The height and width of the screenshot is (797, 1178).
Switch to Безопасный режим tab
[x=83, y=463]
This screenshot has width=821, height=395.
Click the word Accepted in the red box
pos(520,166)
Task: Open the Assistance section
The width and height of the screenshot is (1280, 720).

* * *

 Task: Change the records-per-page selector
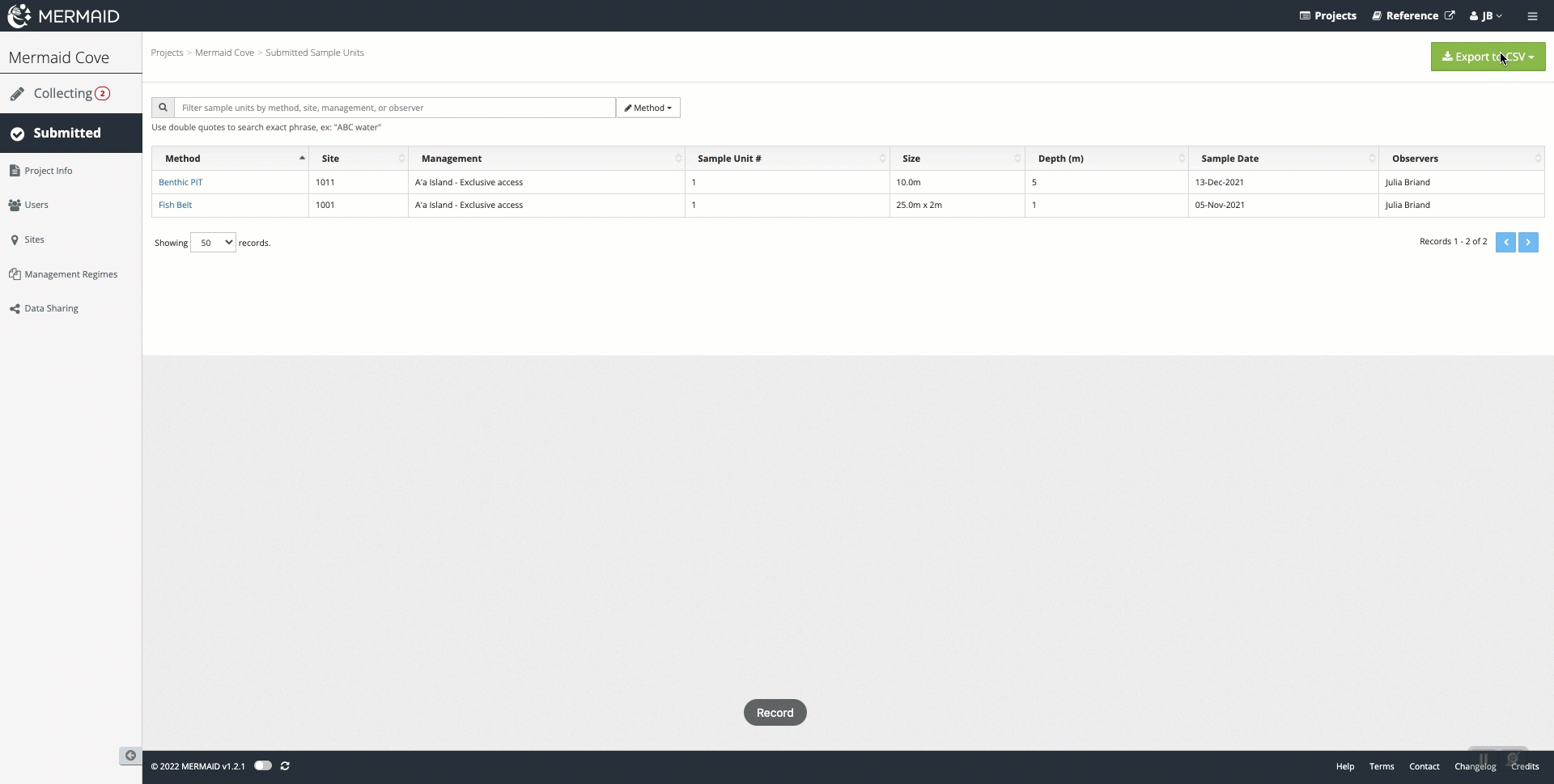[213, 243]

> [Your goal] Nothing but a number is expected here: say how many lines in the material hold "width".

> [Exercise output] 3